Until at least Jan. 3, the city of Galveston can authorize emergency beach front repairs, including for dunes damaged by Hurricane Harvey. The city usually takes applications and the Texas General Land Office makes a final decision, but the agency issued an emergency rule Sept. 5 suspending its own oversight to speed up post-hurricane repairs.
The West End Property Owners Association has encouraged its member organizations to apply for dune repairs, president Jerry Mohn said. Many of those groups likely wouldn’t have applied without the rule change because of the time the land office normally takes to authorize such projects, Mohn said.
Without going through the land office for approval, dune repairs are much easier, he said.
“You don’t have to go through the bureaucracy,” Mohn said.
The emergency rules don’t allow for new dune construction, but allows groups to restore dunes to the state they were in before the hurricane, land office spokeswoman Brittany Eck said.
Cities still have to ensure that applicants adhere to the permitting requirements, Eck said.
“The homeowners must still get the permit through the local entity, but the GLO does not have to review it for approval to be granted,” Eck said in an email. “The rules regulating these improvements are still in place.”
The city of Galveston has approved less than a dozen applicants for dune repairs so far, said Dustin Henry, coastal resource manager for the city.
Hurricane Harvey made landfall Aug. 25 in Rockport, 200 miles south of the county and moved up the coast, dropping more than 40 inches of rain in certain areas. Galveston was largely spared from major destruction during the hurricane, but number of parties on the West End said the dunes in their neighborhoods were almost wiped out by the storm’s runoff and storm surge.
The lack of adequate dune structures has put both public and private structures at risk, they said.
“This is a matter of protecting infrastructure there,” said Chris Robb, president of the Pirates Property Owners Association. “If we don’t do this, we are going to lose roads.”
The Pirates Property Owners Association is one of several groups that has taken advantage of the lapse in state approval. If the state hadn’t put the emergency rules in place, the repairs might not have been approved because the state is “stringent,” Robb said.
“We may have tried, but I’m not sure how successful we would have been,” Robb said.
Dunes in general are closely linked to controversy over public property rights on Texas beaches.
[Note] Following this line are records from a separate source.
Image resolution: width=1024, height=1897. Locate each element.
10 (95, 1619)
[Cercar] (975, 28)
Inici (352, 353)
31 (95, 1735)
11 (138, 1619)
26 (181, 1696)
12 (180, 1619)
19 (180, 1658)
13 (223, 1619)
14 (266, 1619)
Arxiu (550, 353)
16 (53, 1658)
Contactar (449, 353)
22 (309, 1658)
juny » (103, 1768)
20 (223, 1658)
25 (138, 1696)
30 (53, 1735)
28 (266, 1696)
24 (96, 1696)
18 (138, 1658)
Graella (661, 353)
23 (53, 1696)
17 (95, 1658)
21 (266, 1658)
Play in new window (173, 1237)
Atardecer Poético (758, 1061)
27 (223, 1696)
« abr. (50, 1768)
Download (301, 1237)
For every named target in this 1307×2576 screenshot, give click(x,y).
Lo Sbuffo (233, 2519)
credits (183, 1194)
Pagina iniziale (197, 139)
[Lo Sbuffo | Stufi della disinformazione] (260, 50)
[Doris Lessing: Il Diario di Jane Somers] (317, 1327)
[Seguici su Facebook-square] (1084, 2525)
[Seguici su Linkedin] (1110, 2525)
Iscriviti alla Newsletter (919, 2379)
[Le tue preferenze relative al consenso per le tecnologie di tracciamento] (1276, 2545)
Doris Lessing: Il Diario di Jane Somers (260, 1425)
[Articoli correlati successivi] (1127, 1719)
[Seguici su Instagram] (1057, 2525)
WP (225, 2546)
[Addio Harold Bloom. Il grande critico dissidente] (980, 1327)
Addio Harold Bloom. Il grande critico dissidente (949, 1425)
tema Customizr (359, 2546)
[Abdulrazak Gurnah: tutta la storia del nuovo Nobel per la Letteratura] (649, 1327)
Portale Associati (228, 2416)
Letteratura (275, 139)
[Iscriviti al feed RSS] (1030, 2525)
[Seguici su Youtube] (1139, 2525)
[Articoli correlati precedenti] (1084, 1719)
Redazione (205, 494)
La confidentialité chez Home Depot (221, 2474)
While the “wet beach,” or anything seaward of the mean high tide line, demarcates the public area, anything between that and the dunes is usually private property but accessible to the public.
If anyone violates the terms of the emergency rules, such as by moving the dunes, they could be subject to legal action, Eck said.
“The emergency rules allow the permitting process to be expedited, but does not grant exceptions to the compliance with the rules in the statute,” Eck said. “The local government and GLO still have the ability to review activities that may be out of compliance with the statute and pursue enforcement actions after a review of the case.”
Environmentalists also closely monitor the dunes, as they tend to be habitats for certain turtle and bird species on the coast.
Joanie Steinhaus, the Gulf Coast campaign director for the Turtle Island Restoration Network, said she hasn’t worried too much that the bypassing of state approval will cause any problems but that the construction work on the beach is still troubling.
“I want people’s properties to be protected, but as far as the beach and the dune system, there’s regulations in place to protect those structures,” Steinhaus said. “There’s always a concern anytime there’s work done on the beach, that it would harm birds or turtles.”
Hernan Botero, who owns the beach maintenance company Beachside Environmental, is doing several of the dune projects for neighborhood associations and condominiums, including one in front of Riviera Condominiums.
Botero argued that the work is environmentally necessary, especially as he said he has seen tides rise over the years.
“If we get another Harvey or another Ike or something worse, there’s not going to be anything here,” Botero said. “You need those dune systems to be able to protect the buildings.”